**Selected excerpt**
╭──

Updated: Mar 31, 2022

In my less than two years at the Los Angeles Herald Examiner, I wrote several hundred articles, sometimes with more than one story in the paper on the same day. Police drug raids, gang shootings. I covered strikes by high school coaches, Screen Actors Guild and others. Science and celebrity stories, mainly when civil lawsuits were filed. Though a few deaths, like when John Belushi overdosed, or Natalie Wood drowned suspiciously. Or Billie Jean King had an affair. Lots of crime stories. Like the Grandma Mafia or when there was a skirmish with police at the home of Hustler publisher Larry Flynt. And weather stories about mudslides, brushfires, smog and heat waves.


Sometimes it would be a shared byline, where a reporter in the field would phone back notes and I’d write the story based on the information. Sometimes I’d be the reporter in the field, but my bias was to be the writer. Better still to do both. And even more rewarding was doing “News Focus” stories, the in-depth features that could be spun off of a breaking story.

Two colleagues who both were friends, amazing reporters, and died too young: Frank Candida and Dave Palermo. Frank was a top-notch court reporter, seeming to know every judge, cop, prosecutor, defense attorney, and a slew of criminals around the courthouse. He succumbed to a combination of asthma and the flu. Dave Palermo, a reporter who knew how to write compelling features as well as hard news, and went on to become an authority on gambling, died by suicide many years later.

╰──

**Dataset rows**
╭──

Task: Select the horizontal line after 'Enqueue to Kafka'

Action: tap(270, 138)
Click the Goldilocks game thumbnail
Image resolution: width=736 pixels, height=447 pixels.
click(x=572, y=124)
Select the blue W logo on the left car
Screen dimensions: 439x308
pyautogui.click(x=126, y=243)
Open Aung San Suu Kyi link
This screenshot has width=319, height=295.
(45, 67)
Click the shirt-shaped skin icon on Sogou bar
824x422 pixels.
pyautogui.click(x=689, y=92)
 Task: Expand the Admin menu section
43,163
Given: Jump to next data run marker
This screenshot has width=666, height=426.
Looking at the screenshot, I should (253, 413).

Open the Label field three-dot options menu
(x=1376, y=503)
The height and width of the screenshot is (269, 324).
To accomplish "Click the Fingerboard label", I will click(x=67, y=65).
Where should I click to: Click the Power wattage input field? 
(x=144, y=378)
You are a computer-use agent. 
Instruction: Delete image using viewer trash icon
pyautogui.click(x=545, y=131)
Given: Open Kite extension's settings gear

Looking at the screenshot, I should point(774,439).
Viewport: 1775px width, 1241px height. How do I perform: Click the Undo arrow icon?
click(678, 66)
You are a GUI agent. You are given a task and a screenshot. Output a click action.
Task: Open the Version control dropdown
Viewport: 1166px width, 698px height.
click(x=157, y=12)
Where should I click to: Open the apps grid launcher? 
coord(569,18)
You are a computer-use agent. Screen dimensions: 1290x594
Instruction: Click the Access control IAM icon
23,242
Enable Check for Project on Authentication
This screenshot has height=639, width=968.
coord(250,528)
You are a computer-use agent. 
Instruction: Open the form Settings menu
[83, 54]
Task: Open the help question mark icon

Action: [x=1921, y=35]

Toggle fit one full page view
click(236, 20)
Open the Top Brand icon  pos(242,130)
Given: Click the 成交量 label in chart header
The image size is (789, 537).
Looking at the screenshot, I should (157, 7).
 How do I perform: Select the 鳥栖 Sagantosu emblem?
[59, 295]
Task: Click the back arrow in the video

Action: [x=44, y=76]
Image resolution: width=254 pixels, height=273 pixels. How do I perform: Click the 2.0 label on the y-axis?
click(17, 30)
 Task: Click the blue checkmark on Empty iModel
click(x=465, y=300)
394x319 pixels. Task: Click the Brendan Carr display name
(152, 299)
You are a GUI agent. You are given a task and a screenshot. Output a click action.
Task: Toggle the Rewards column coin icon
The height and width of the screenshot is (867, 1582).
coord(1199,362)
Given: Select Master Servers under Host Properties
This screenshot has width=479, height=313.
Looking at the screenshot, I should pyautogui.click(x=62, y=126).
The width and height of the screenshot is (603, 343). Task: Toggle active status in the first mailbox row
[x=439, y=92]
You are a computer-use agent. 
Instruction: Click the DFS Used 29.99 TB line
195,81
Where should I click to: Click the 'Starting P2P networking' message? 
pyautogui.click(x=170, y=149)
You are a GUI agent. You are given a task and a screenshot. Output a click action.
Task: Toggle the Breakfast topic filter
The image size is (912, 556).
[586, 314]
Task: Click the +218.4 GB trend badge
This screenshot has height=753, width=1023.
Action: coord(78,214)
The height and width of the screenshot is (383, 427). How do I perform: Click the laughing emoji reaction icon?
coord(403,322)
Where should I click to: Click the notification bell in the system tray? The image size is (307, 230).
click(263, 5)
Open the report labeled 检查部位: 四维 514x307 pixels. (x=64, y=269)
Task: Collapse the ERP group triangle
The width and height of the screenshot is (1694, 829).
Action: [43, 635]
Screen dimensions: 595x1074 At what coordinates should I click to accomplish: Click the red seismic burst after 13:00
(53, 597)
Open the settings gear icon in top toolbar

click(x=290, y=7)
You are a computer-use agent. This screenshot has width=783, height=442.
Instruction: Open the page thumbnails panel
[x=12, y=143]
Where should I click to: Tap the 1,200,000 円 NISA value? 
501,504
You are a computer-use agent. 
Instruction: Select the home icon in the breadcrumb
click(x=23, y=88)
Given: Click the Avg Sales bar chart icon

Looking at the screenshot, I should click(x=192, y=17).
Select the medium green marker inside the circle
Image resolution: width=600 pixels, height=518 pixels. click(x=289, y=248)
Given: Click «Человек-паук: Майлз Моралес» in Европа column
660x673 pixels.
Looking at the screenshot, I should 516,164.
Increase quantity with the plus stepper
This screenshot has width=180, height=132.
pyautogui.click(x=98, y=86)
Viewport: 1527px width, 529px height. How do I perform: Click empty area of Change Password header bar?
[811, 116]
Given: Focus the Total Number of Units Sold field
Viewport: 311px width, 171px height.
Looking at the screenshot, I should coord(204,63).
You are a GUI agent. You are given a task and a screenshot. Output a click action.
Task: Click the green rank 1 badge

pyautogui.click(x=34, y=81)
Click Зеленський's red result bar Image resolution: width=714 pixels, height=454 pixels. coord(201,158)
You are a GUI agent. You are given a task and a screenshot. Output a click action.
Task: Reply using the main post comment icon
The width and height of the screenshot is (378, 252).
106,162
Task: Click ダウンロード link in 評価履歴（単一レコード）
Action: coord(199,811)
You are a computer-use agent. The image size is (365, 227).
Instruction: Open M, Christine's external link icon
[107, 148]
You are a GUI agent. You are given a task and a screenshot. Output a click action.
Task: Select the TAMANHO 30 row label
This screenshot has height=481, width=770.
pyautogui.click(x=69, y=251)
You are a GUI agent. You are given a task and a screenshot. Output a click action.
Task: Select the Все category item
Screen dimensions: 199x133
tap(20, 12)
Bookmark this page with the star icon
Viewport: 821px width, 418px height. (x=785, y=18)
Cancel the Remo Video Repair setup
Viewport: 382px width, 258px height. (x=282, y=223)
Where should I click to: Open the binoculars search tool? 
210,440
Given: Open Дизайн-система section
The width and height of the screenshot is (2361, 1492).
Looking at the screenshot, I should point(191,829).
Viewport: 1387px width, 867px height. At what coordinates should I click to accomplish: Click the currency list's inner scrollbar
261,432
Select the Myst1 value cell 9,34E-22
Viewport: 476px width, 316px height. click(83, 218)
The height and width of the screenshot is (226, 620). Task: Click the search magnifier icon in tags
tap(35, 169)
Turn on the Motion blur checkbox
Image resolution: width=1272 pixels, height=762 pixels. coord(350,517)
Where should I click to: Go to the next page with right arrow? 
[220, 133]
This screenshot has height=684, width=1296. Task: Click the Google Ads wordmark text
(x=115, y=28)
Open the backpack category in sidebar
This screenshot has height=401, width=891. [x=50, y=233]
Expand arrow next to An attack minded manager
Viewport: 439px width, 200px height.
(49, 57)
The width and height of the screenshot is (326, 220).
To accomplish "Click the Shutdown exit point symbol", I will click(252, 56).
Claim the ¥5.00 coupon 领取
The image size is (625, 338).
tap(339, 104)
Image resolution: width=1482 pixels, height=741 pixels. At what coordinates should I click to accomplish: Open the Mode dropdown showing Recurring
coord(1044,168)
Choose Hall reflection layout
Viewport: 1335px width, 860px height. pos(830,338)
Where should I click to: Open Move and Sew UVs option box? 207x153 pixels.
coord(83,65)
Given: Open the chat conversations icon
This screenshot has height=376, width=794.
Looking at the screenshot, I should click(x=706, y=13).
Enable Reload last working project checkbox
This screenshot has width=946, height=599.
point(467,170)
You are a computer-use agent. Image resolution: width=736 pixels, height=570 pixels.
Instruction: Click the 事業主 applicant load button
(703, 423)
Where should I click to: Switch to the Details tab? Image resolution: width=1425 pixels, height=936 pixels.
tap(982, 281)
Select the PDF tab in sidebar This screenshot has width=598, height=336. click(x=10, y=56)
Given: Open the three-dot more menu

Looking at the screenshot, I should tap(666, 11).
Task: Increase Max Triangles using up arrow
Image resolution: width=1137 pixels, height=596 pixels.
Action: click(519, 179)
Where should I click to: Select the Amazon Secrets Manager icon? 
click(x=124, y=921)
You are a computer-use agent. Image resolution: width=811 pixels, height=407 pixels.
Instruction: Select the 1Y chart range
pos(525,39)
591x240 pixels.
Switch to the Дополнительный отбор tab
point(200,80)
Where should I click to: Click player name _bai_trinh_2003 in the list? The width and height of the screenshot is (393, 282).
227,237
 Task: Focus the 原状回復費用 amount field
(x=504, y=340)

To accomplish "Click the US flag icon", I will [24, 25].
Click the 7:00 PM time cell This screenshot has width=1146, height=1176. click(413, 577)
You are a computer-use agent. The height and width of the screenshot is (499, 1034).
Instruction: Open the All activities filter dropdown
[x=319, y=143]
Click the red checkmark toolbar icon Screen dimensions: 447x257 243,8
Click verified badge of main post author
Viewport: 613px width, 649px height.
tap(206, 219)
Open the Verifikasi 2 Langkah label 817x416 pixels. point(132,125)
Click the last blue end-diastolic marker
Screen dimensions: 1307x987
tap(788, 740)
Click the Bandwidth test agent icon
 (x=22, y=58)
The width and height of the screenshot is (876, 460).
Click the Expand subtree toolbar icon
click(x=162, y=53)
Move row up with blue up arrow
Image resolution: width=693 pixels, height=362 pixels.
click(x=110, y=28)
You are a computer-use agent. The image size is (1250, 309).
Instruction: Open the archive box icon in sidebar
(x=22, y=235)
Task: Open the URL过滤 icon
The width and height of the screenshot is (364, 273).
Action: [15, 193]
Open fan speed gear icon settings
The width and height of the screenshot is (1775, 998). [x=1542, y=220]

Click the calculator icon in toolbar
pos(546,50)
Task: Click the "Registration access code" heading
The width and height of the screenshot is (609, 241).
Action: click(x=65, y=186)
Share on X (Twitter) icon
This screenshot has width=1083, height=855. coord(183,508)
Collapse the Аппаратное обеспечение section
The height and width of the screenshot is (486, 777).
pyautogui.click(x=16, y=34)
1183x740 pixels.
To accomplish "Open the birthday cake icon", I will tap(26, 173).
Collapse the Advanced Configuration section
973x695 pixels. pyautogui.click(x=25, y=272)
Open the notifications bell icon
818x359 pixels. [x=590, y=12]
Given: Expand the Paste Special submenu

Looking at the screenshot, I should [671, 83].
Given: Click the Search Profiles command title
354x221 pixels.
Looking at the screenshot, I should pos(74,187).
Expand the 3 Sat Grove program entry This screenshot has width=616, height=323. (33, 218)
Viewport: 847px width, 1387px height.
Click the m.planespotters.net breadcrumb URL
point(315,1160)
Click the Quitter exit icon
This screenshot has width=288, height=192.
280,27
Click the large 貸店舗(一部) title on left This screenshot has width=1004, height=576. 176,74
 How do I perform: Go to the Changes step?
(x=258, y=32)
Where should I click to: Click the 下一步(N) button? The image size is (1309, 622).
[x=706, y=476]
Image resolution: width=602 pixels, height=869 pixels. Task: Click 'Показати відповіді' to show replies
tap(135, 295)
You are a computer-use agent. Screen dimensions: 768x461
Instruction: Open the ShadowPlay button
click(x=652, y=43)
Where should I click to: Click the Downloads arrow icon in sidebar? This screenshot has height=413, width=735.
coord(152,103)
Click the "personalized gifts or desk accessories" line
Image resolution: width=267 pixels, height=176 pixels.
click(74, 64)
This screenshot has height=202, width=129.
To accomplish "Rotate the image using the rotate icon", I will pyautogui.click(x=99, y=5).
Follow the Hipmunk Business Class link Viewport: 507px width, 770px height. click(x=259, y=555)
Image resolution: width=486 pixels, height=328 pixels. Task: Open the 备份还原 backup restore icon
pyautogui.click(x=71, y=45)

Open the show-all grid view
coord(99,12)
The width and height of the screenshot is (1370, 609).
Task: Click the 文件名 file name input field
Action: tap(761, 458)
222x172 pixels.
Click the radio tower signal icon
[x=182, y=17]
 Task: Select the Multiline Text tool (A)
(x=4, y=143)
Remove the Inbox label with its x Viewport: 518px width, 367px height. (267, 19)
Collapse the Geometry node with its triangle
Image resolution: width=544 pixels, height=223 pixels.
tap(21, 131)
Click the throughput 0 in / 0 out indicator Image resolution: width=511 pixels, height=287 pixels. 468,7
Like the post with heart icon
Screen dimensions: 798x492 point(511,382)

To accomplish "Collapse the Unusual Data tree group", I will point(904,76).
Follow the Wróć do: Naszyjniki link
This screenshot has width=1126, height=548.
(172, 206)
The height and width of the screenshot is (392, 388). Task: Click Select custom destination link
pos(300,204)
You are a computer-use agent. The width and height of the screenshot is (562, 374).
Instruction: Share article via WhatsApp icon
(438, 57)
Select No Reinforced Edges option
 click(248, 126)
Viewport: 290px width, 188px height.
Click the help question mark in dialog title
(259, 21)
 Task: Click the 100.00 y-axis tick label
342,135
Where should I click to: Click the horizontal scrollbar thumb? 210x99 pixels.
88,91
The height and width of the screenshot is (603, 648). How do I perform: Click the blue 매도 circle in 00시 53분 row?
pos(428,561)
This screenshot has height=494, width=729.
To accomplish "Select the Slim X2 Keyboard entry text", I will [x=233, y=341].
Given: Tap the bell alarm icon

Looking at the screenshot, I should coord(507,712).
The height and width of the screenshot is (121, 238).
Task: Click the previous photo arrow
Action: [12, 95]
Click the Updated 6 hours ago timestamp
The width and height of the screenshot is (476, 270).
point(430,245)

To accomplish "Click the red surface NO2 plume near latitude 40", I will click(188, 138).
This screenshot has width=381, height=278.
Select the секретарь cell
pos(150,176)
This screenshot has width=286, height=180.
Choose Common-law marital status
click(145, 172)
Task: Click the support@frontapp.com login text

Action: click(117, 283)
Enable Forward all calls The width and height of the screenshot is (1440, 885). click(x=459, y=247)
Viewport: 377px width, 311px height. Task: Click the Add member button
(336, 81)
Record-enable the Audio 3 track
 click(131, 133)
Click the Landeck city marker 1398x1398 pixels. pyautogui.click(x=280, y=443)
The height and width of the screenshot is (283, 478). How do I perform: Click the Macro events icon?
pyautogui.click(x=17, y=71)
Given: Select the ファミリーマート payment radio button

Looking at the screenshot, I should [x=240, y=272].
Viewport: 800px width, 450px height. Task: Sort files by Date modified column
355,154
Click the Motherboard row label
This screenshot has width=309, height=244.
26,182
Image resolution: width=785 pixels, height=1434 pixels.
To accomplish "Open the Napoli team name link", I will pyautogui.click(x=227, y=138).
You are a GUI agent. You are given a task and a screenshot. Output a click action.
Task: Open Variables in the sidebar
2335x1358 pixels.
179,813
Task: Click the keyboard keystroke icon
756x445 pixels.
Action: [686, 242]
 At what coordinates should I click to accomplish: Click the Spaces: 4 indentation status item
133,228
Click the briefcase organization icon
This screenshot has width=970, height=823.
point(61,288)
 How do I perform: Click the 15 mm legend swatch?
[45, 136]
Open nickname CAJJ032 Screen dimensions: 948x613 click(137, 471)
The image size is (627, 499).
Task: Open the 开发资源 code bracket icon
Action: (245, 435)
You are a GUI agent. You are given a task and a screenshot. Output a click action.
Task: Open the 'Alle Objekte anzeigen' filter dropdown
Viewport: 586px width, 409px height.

╰──

**Required tasks**
[A] Name every kind of weather story listed in the Herald Examiner excerpt.
[B] Answer these questions from the Herald Examiner excerpt, one answer per line:
(i) How long did the writer work at the Los Angeles Herald Examiner?
(ii) What kind of reporter was Frank Candida?
(iii) What subject did Dave Palermo later become an authority on?
[C] Based on the Herald Examiner excerpt, explain in one to three sentences why some stories carried a shared byline.

**Results**
[A] Mudslides, brushfires, smog, and heat waves.

[B]
(i) Less than two years.
(ii) A court reporter.
(iii) Gambling.

[C] A reporter in the field would phone back notes, and the writer would write the story from that information. The story was therefore the work of two people.